• ABOUT THIS TASK:
Take the records below and copy them exactly.

• DATA FOR THIS TASK:
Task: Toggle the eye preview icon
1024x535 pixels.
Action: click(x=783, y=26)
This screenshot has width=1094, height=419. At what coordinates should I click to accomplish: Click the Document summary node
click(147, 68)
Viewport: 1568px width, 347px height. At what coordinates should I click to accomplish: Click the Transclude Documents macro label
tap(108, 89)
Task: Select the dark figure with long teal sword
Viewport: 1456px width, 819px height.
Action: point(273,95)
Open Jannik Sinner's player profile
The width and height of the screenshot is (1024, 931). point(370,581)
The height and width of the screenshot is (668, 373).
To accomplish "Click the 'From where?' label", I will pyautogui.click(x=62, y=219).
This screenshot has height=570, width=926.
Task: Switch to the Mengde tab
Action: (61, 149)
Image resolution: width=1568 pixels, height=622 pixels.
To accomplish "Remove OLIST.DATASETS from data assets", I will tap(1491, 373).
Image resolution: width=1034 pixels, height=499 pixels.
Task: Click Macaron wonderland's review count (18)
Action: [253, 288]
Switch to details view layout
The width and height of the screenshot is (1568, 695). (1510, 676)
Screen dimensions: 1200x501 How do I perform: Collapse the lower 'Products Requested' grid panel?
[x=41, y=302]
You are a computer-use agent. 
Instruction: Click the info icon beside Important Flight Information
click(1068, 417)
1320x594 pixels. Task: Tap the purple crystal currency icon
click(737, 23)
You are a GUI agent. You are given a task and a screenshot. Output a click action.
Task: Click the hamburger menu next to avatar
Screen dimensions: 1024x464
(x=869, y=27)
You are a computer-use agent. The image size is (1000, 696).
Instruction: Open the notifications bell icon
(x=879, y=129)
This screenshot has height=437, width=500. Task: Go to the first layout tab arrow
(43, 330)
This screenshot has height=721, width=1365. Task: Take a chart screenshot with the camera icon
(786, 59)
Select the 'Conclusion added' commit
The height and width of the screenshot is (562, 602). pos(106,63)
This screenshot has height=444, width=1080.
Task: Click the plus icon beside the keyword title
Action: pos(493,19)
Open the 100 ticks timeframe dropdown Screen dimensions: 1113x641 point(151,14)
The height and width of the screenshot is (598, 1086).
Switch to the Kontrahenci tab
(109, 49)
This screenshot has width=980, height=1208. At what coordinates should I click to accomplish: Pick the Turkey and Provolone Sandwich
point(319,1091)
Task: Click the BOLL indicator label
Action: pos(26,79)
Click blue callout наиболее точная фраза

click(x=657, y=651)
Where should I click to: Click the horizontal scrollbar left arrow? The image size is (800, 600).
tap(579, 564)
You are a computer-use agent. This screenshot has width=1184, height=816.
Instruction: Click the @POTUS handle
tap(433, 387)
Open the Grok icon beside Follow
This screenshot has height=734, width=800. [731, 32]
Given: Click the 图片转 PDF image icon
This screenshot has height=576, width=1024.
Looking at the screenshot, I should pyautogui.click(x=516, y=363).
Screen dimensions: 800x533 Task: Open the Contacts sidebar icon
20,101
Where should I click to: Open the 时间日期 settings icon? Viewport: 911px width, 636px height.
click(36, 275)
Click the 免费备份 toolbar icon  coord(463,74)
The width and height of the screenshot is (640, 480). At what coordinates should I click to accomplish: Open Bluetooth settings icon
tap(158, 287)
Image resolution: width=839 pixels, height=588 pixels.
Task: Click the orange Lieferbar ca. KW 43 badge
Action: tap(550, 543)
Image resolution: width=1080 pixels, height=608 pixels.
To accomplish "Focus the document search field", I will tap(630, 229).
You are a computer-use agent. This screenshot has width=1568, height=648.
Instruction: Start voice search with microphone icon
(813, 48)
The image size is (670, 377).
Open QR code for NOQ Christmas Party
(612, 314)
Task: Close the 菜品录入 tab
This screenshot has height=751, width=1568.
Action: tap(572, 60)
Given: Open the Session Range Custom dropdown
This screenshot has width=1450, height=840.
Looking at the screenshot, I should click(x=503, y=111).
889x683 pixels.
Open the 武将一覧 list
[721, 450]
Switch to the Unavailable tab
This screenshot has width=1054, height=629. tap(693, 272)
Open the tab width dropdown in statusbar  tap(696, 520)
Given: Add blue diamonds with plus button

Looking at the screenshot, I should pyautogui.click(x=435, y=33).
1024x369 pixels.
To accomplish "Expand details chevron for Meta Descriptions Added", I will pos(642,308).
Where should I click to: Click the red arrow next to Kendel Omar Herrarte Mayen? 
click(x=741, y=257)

• RESULT OF THE EXERCISE:
Task: Toggle the eye preview icon
1024x535 pixels.
Action: click(x=783, y=26)
This screenshot has width=1094, height=419. At what coordinates should I click to accomplish: Click the Document summary node
click(147, 68)
Viewport: 1568px width, 347px height. At what coordinates should I click to accomplish: Click the Transclude Documents macro label
tap(108, 89)
Task: Select the dark figure with long teal sword
Viewport: 1456px width, 819px height.
Action: point(273,95)
Open Jannik Sinner's player profile
The width and height of the screenshot is (1024, 931). point(370,581)
The height and width of the screenshot is (668, 373).
To accomplish "Click the 'From where?' label", I will pyautogui.click(x=62, y=219).
This screenshot has height=570, width=926.
Task: Switch to the Mengde tab
Action: (61, 149)
Image resolution: width=1568 pixels, height=622 pixels.
To accomplish "Remove OLIST.DATASETS from data assets", I will tap(1491, 373).
Image resolution: width=1034 pixels, height=499 pixels.
Task: Click Macaron wonderland's review count (18)
Action: [253, 288]
Switch to details view layout
The width and height of the screenshot is (1568, 695). (1510, 676)
Screen dimensions: 1200x501 How do I perform: Collapse the lower 'Products Requested' grid panel?
[x=41, y=302]
You are a computer-use agent. 
Instruction: Click the info icon beside Important Flight Information
click(1068, 417)
1320x594 pixels. Task: Tap the purple crystal currency icon
click(737, 23)
You are a GUI agent. You are given a task and a screenshot. Output a click action.
Task: Click the hamburger menu next to avatar
Screen dimensions: 1024x464
(x=869, y=27)
You are a computer-use agent. The image size is (1000, 696).
Instruction: Open the notifications bell icon
(x=879, y=129)
This screenshot has height=437, width=500. Task: Go to the first layout tab arrow
(43, 330)
This screenshot has height=721, width=1365. Task: Take a chart screenshot with the camera icon
(786, 59)
Select the 'Conclusion added' commit
The height and width of the screenshot is (562, 602). pos(106,63)
This screenshot has height=444, width=1080.
Task: Click the plus icon beside the keyword title
Action: pos(493,19)
Open the 100 ticks timeframe dropdown Screen dimensions: 1113x641 point(151,14)
The height and width of the screenshot is (598, 1086).
Switch to the Kontrahenci tab
(109, 49)
This screenshot has width=980, height=1208. At what coordinates should I click to accomplish: Pick the Turkey and Provolone Sandwich
point(319,1091)
Task: Click the BOLL indicator label
Action: pos(26,79)
Click blue callout наиболее точная фраза

click(x=657, y=651)
Where should I click to: Click the horizontal scrollbar left arrow? The image size is (800, 600).
tap(579, 564)
You are a computer-use agent. This screenshot has width=1184, height=816.
Instruction: Click the @POTUS handle
tap(433, 387)
Open the Grok icon beside Follow
This screenshot has height=734, width=800. [731, 32]
Given: Click the 图片转 PDF image icon
This screenshot has height=576, width=1024.
Looking at the screenshot, I should pyautogui.click(x=516, y=363).
Screen dimensions: 800x533 Task: Open the Contacts sidebar icon
20,101
Where should I click to: Open the 时间日期 settings icon? Viewport: 911px width, 636px height.
click(36, 275)
Click the 免费备份 toolbar icon  coord(463,74)
The width and height of the screenshot is (640, 480). At what coordinates should I click to accomplish: Open Bluetooth settings icon
tap(158, 287)
Image resolution: width=839 pixels, height=588 pixels.
Task: Click the orange Lieferbar ca. KW 43 badge
Action: tap(550, 543)
Image resolution: width=1080 pixels, height=608 pixels.
To accomplish "Focus the document search field", I will tap(630, 229).
You are a computer-use agent. This screenshot has width=1568, height=648.
Instruction: Start voice search with microphone icon
(813, 48)
The image size is (670, 377).
Open QR code for NOQ Christmas Party
(612, 314)
Task: Close the 菜品录入 tab
This screenshot has height=751, width=1568.
Action: tap(572, 60)
Given: Open the Session Range Custom dropdown
This screenshot has width=1450, height=840.
Looking at the screenshot, I should click(x=503, y=111).
889x683 pixels.
Open the 武将一覧 list
[721, 450]
Switch to the Unavailable tab
This screenshot has width=1054, height=629. tap(693, 272)
Open the tab width dropdown in statusbar  tap(696, 520)
Given: Add blue diamonds with plus button

Looking at the screenshot, I should pyautogui.click(x=435, y=33).
1024x369 pixels.
To accomplish "Expand details chevron for Meta Descriptions Added", I will pos(642,308).
Where should I click to: Click the red arrow next to Kendel Omar Herrarte Mayen? 
click(x=741, y=257)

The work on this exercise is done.